== Supplied entries

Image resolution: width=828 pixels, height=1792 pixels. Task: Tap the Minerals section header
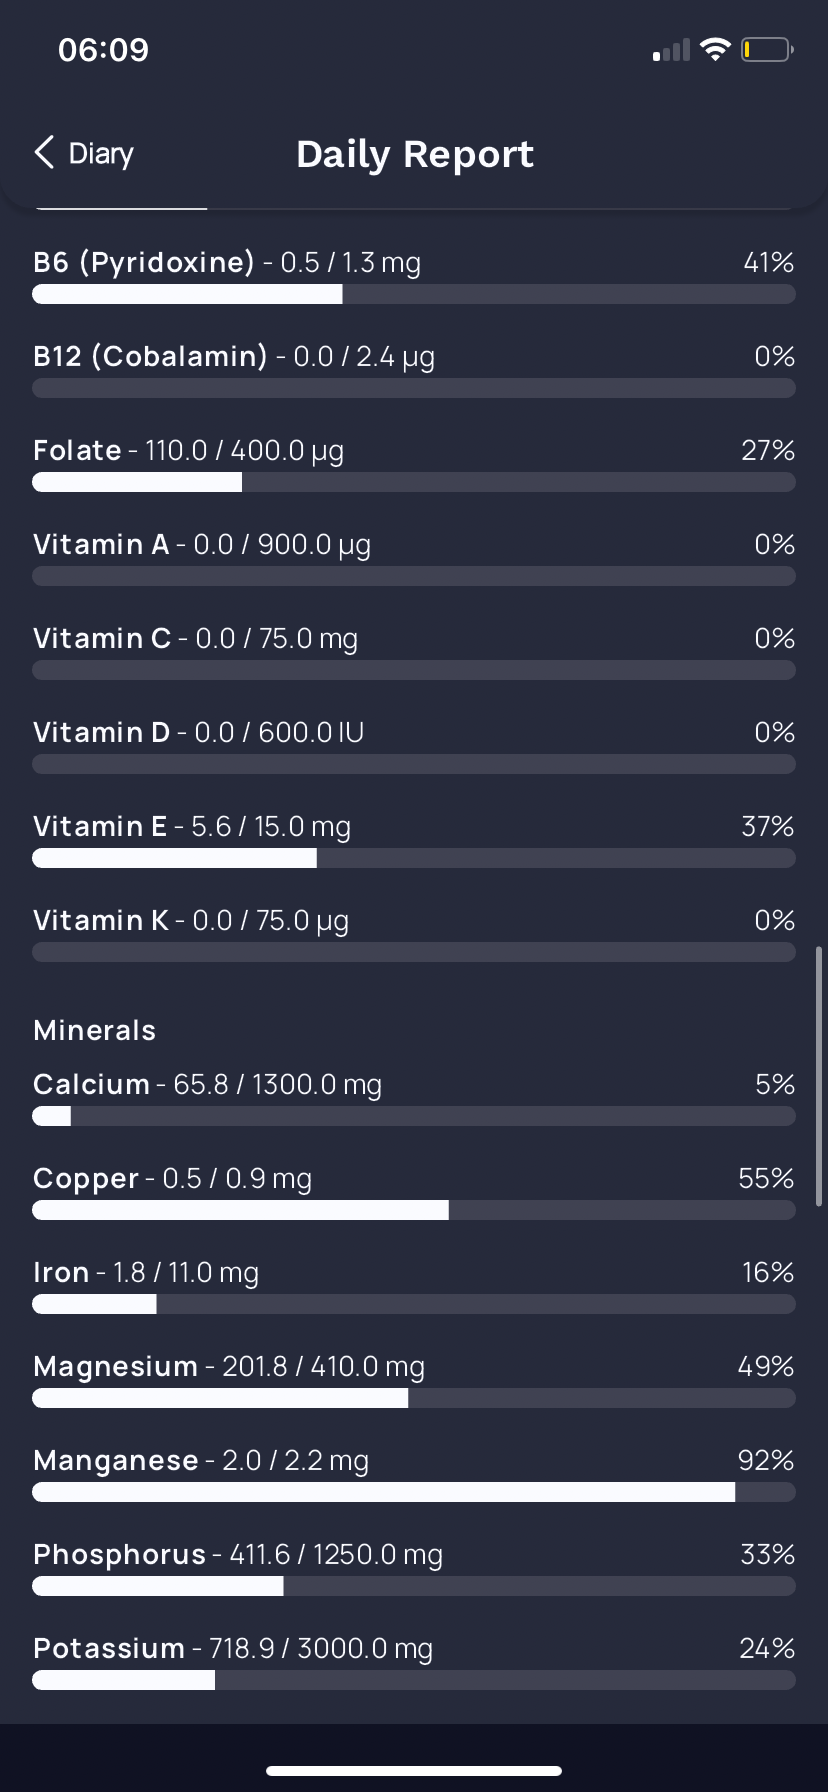(95, 1030)
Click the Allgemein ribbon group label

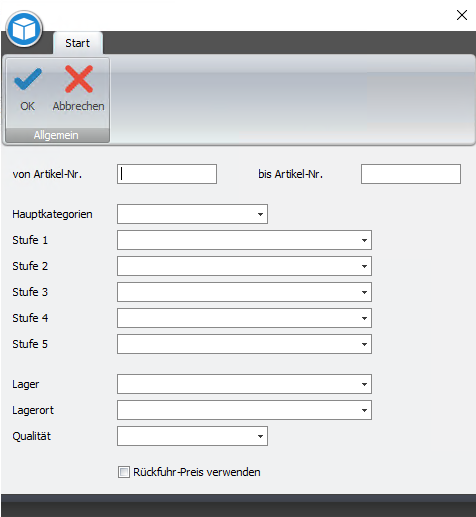56,135
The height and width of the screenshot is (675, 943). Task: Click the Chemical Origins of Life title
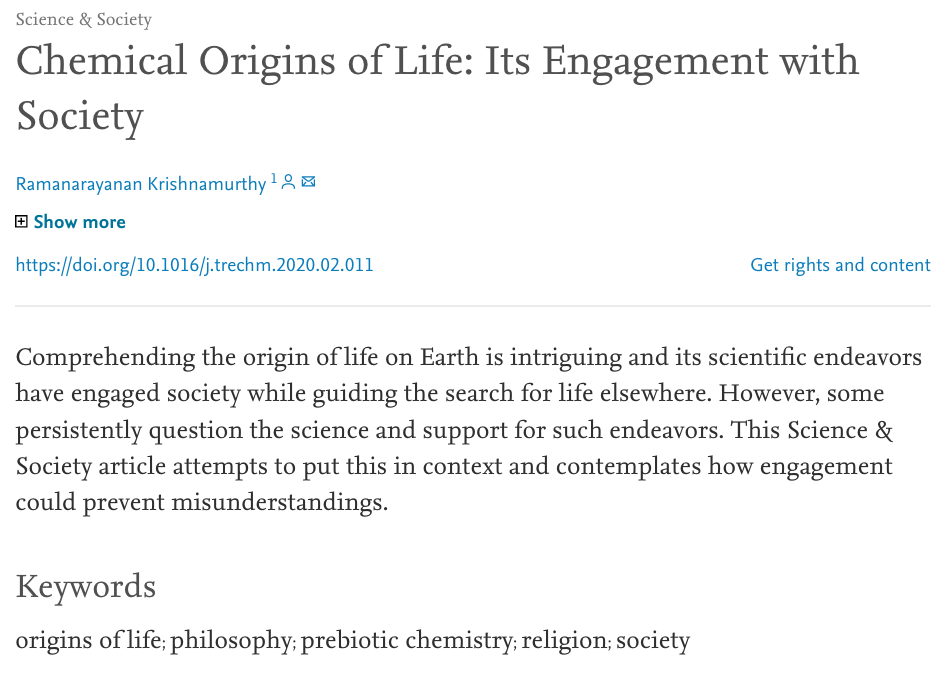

====

### Required work:
Please retype the entries above word for word, but only from the line containing "Click the Allgemein ribbon group label" through the last line, and without the pictures.

### Written answer:
Click the Allgemein ribbon group label

56,135
The height and width of the screenshot is (675, 943). Task: Click the Chemical Origins of Life title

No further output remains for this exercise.